Alexander, who was born on a tobacco farm near Greenville, Tennessee, followed up with another superb season in 1930: a .326 average, 20 homers, and 135 RBI. By then he was being compared in some circles to Babe Ruth. The difference was that Ruth knew his way around a glove. Alexander spoke hopefully of repairing his fractured footwork around the bag. “I know I look bad,” said Moose, who led all first basemen in errors his first two seasons. “I had the bad habit of getting my legs crossed at first. That’s a serious difficulty, but I’ve had some good coaching and I’m getting so that I can reach for a ball without falling down.”

One day at Navin Field, Moose set a standard for the longest single, lining a ball off the center-field flagpole so hard that it was returned to the infield before the heavy-legged first baseman could chug to second base. Somewhere along the line Alexander lost the ability to put the ball in the seats. After a .325 season in 1931, where he hit only three home runs (but smacked 47 doubles), Alexander was sent to the Red Sox early in the 1932  campaign.

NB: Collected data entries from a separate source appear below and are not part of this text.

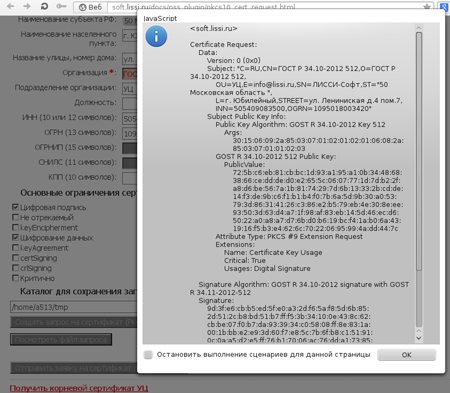Check the stop scripts execution checkbox
450x393 pixels.
pos(148,355)
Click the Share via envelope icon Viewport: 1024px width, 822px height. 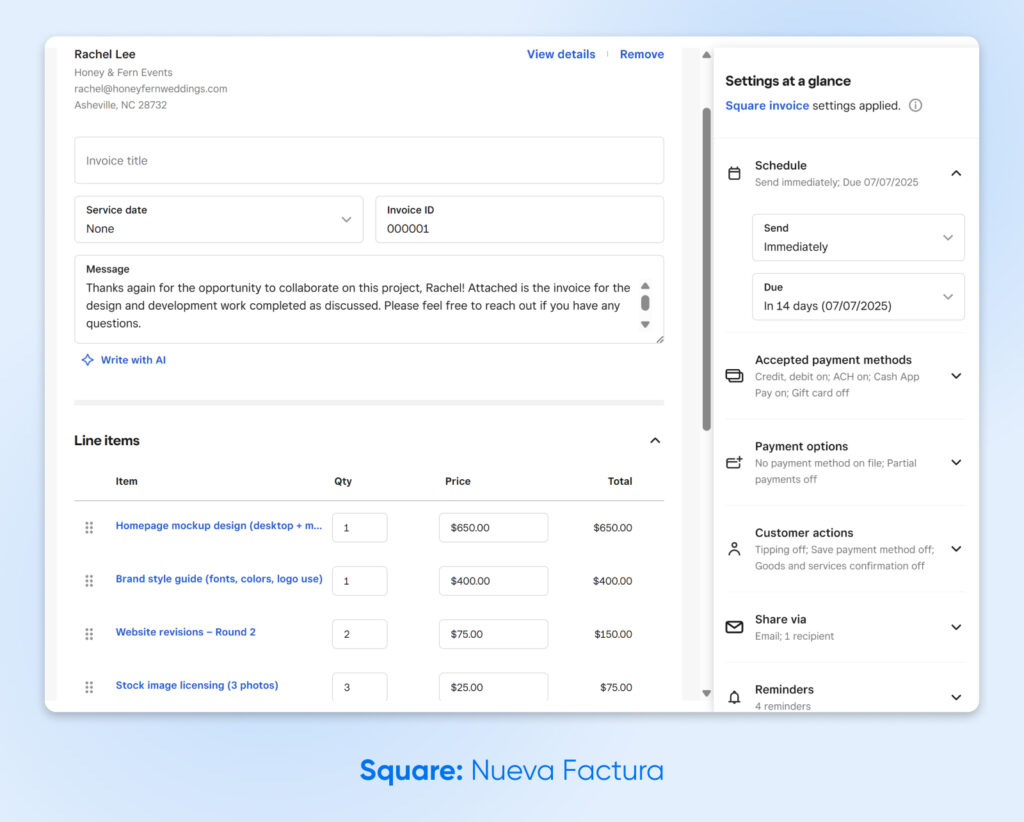(734, 627)
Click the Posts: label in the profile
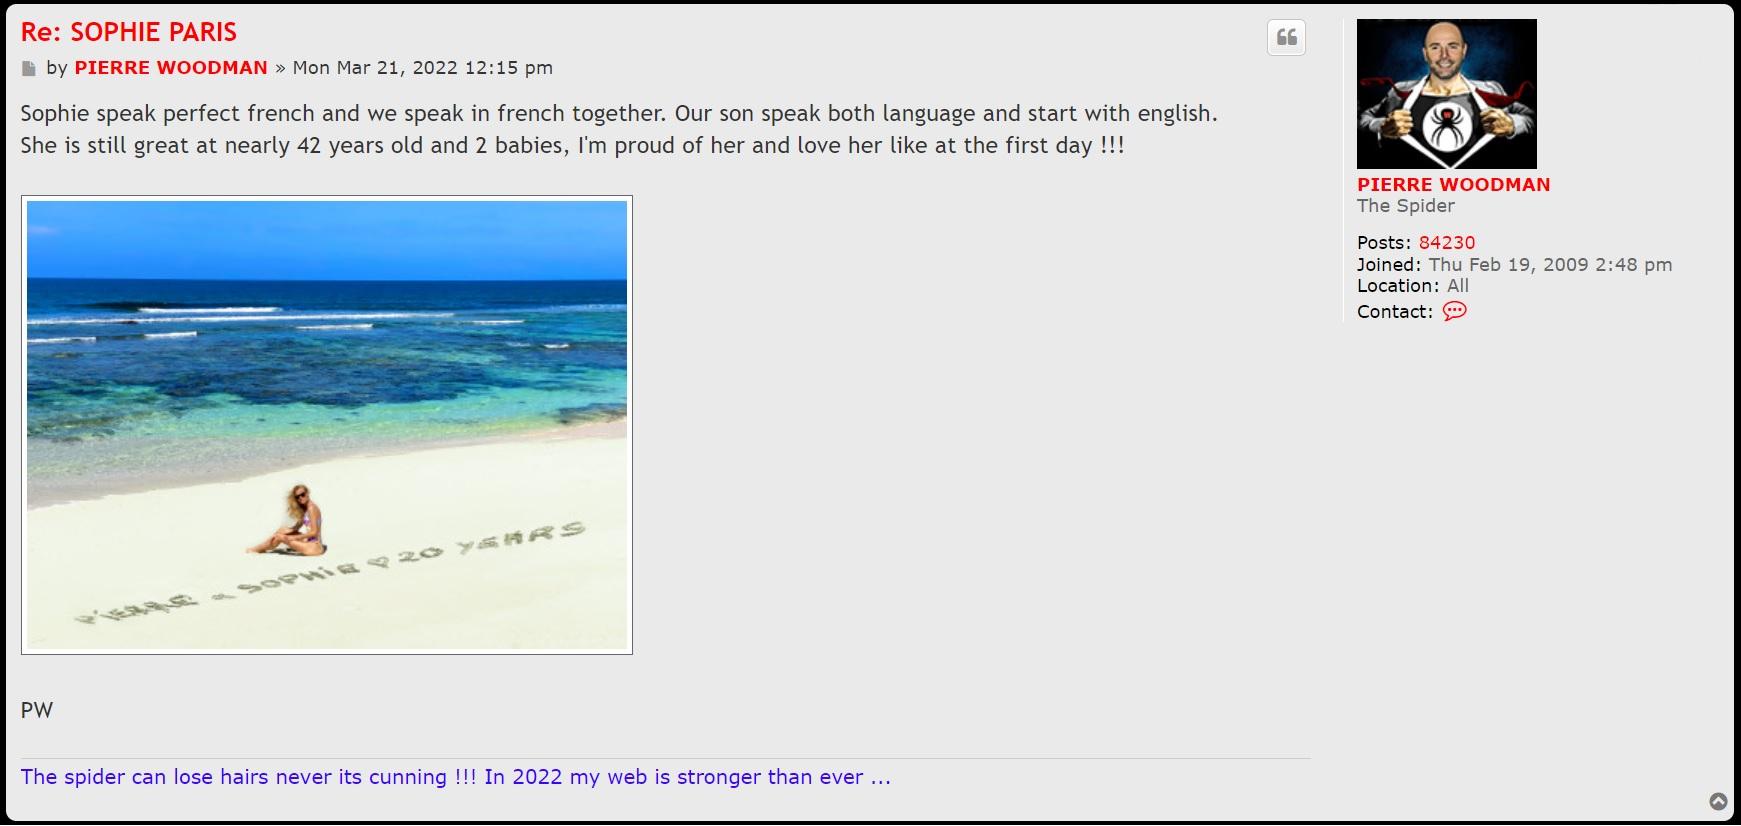Image resolution: width=1741 pixels, height=826 pixels. coord(1384,243)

He won the batting title that year, hitting .367 splitting time between Detroit and Boston.

The following year Moose burned his leg while receiving heat therapy for a sprained knee, and then dropped down into the minors for the rest of his career. He stayed in baseball as a minor-league manager and scout, raising a family not far from the Appalachian farm he’d been born on. “I just didn’t have the ability,” he reflected a few years before he died in 1979. “I couldn’t run or field.” But goodness, Navin Field regulars could tell you, that boy sure could hit.